We included 14 patients (mean age of 53.8 ± 9.6 years) suffering from SSc with facial handicap defined by Mouth Handicap in Systemic Sclerosis Scale (MHISS) score more than or equal to 20, a Rodnan skin score on the face more than or equal to 1, and maximal mouth opening of less than 55 mm. Autologous adipose tissue injection was performed under local anesthesia using the technique of subcutaneous microinjection. The main objective of this study was an improvement of the MHISS score 6 months after the surgical treatment.

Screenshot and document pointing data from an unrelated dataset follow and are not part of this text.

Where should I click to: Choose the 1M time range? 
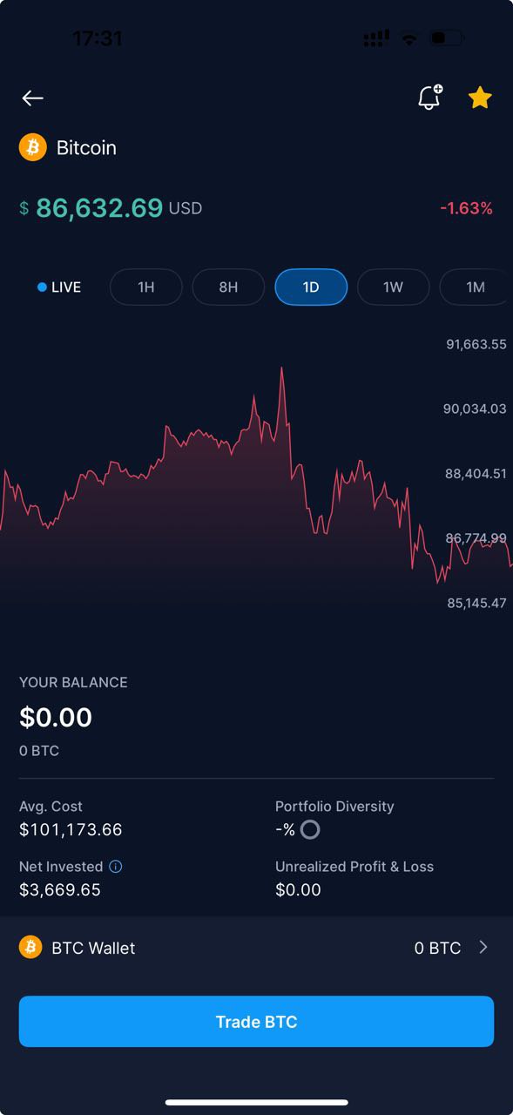click(475, 287)
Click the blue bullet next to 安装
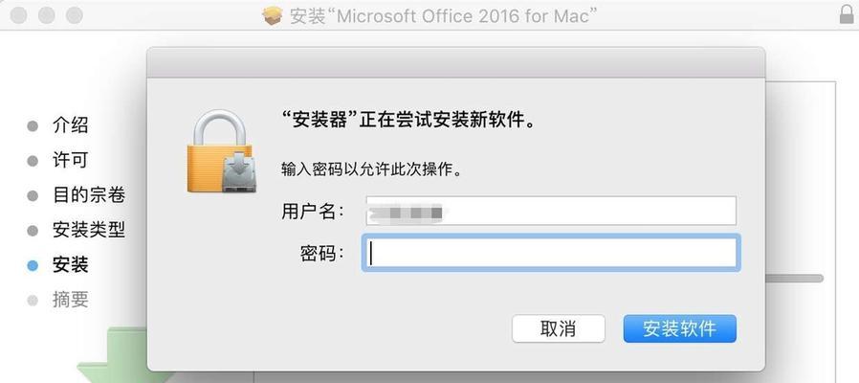 coord(33,266)
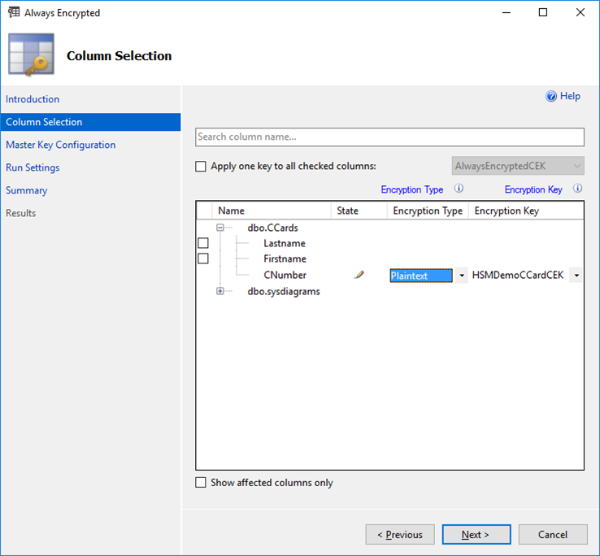Enable Apply one key to all checked columns
The width and height of the screenshot is (600, 556).
(201, 167)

The procedure was well tolerated. We observed a mean decrease in the MHISS score of 10.7 points (±5.1; P < 0.0001) at 6 months (35% improvement). Secondary efficacy parameters assessing perioral skin sclerosis, maximum mouth opening, sicca syndrome, and facial pain significantly improved at 3 and 6 months postsurgery. At a 6-month follow-up, 75% of patients were satisfied or very satisfied of the adipose tissue microinjection therapy.
Our study suggests that subcutaneous perioral microfat injection in patients with SSc is beneficial in the treatment of facial handicap, skin sclerosis, mouth opening limitation, sicca syndrome, and facial pain. Thus, this minimally invasive approach offers a new hope for face therapy for patients with SSc.
自体脂肪组织注射已用于整形外科以纠正局部组织萎缩,并且也已成功用于治疗局限性硬皮病。我们旨在评估系统性硬化症(SSc)和面部功能障碍患者是否也能从这种治疗中获益。
我们纳入了14例患者(平均年龄53.8±9.6岁),这些患者患有SSc且存在面部功能障碍,其系统性硬化症口腔功能障碍量表(MHISS)评分大于或等于20,面部罗德南皮肤评分大于或等于1,最大张口度小于55毫米。采用皮下微量注射技术在局部麻醉下进行自体脂肪组织注射。本研究的主要目的是手术治疗6个月后MHISS评分得到改善。
该手术耐受性良好。我们观察到6个月时MHISS评分平均下降10.7分(±5.1;P<0.0001)(改善35%)。评估口周皮肤硬化、最大张口度、干燥综合征和面部疼痛的次要疗效参数在术后3个月和6个月时显著改善。在6个月的随访中,75%的患者对脂肪组织微量注射治疗感到满意或非常满意。
我们的研究表明,对SSc患者进行口周皮下微量脂肪注射对面部功能障碍、皮肤硬化、张口受限、干燥综合征和面部疼痛的治疗有益。因此,这种微创方法为SSc患者的面部治疗带来了新希望。